## 3.4 CartPoleをQ学習で制御

In [None]:
# 导入所需要的包
import numpy as np
import matplotlib.pyplot as plt
%matplotlib inline
import gym


In [2]:
# 声明动画的绘制函数
# 参考URL http://nbviewer.jupyter.org/github/patrickmineault
# /xcorr-notebooks/blob/master/Render%20OpenAI%20gym%20as%20GIF.ipynb
from JSAnimation.IPython_display import display_animation
from matplotlib import animation
from IPython.display import display


def display_frames_as_gif(frames):
    """
    Displays a list of frames as a gif, with controls
    """
    plt.figure(figsize=(frames[0].shape[1]/72.0, frames[0].shape[0]/72.0),
               dpi=72)
    patch = plt.imshow(frames[0])
    plt.axis('off')

    def animate(i):
        patch.set_data(frames[i])

    anim = animation.FuncAnimation(plt.gcf(), animate, frames=len(frames),
                                   interval=50)

    anim.save('movie_cartpole.mp4')  # 视频b
    display(display_animation(anim, default_mode='loop'))
    

In [3]:
# 参数的设定
ENV = 'CartPole-v0'  # 要使用的任务名称
NUM_DIZITIZED = 6  # 将每个状态划分为离散值的个数
GAMMA = 0.99  # 时间折扣率
ETA = 0.5  # 学习系数
MAX_STEPS = 200  # 一次试验中的步数
NUM_EPISODES = 1000  # 最大试验次数


### Agent类接收初始化函数init中CartPole状态变量的数量和动作类型的数量，并生成Brain类作为自己的大脑。Agent类包括get_action和updata_Q_function这两个方法。

In [4]:
class Agent:
    '''CartPole的智能体类，它将是一个带有杆的小车'''

    def __init__(self, num_states, num_actions):
        self.brain = Brain(num_states, num_actions)  # 为智能体创建大脑以做出决定

    def update_Q_function(self, observation, action, reward, observation_next):
        '''Q函数的更新'''
        self.brain.update_Q_table(
            observation, action, reward, observation_next)

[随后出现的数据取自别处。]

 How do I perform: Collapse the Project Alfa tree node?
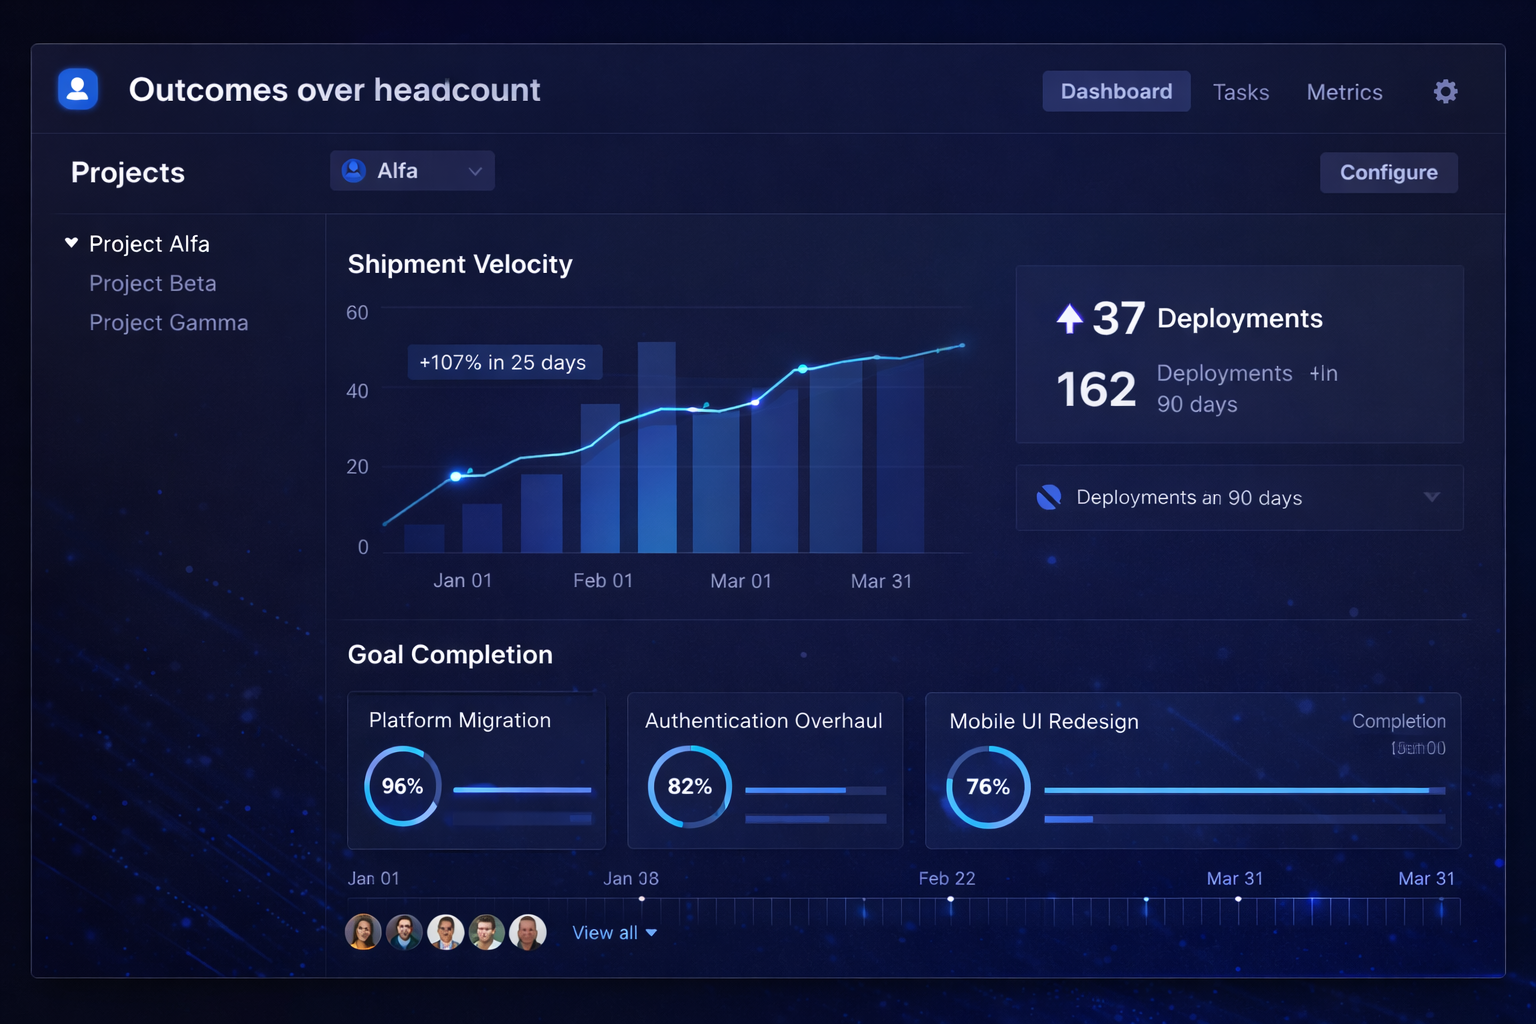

    def get_action(self, observation, step):
        '''动作的确定'''
        action = self.brain.decide_action(observation, step)
        return action
    

### 定义Brain类，它是Agent的大脑。更新Q表与确定动作的方法。

In [5]:
class Brain:
    '''这是一个将成为智能体大脑的类，用于进行Q学习'''

    def __init__(self, num_states, num_actions):
        self.num_actions = num_actions  # CartPole有两种动作（向左或向右）

        # 创建Q表。行数是将状态转换为数字得到的分割数（有4各变量），列表示为动作数
        self.q_table = np.random.uniform(low=0, high=1, size=(
            NUM_DIZITIZED**num_states, num_actions))


    def bins(self, clip_min, clip_max, num):
        '''求得观察到的状态（连续值）到离散值的数字转换阈值'''
        return np.linspace(clip_min, clip_max, num + 1)[1:-1]

    def digitize_state(self, observation):
        '''将观察到的observation转换为离散的值'''
        cart_pos, cart_v, pole_angle, pole_v = observation
        digitized = [
            np.digitize(cart_pos, bins=self.bins(-2.4, 2.4, NUM_DIZITIZED)),
            np.digitize(cart_v, bins=self.bins(-3.0, 3.0, NUM_DIZITIZED)),
            np.digitize(pole_angle, bins=self.bins(-0.5, 0.5, NUM_DIZITIZED)),
            np.digitize(pole_v, bins=self.bins(-2.0, 2.0, NUM_DIZITIZED))
        ]
        return sum([x * (NUM_DIZITIZED**i) for i, x in enumerate(digitized)])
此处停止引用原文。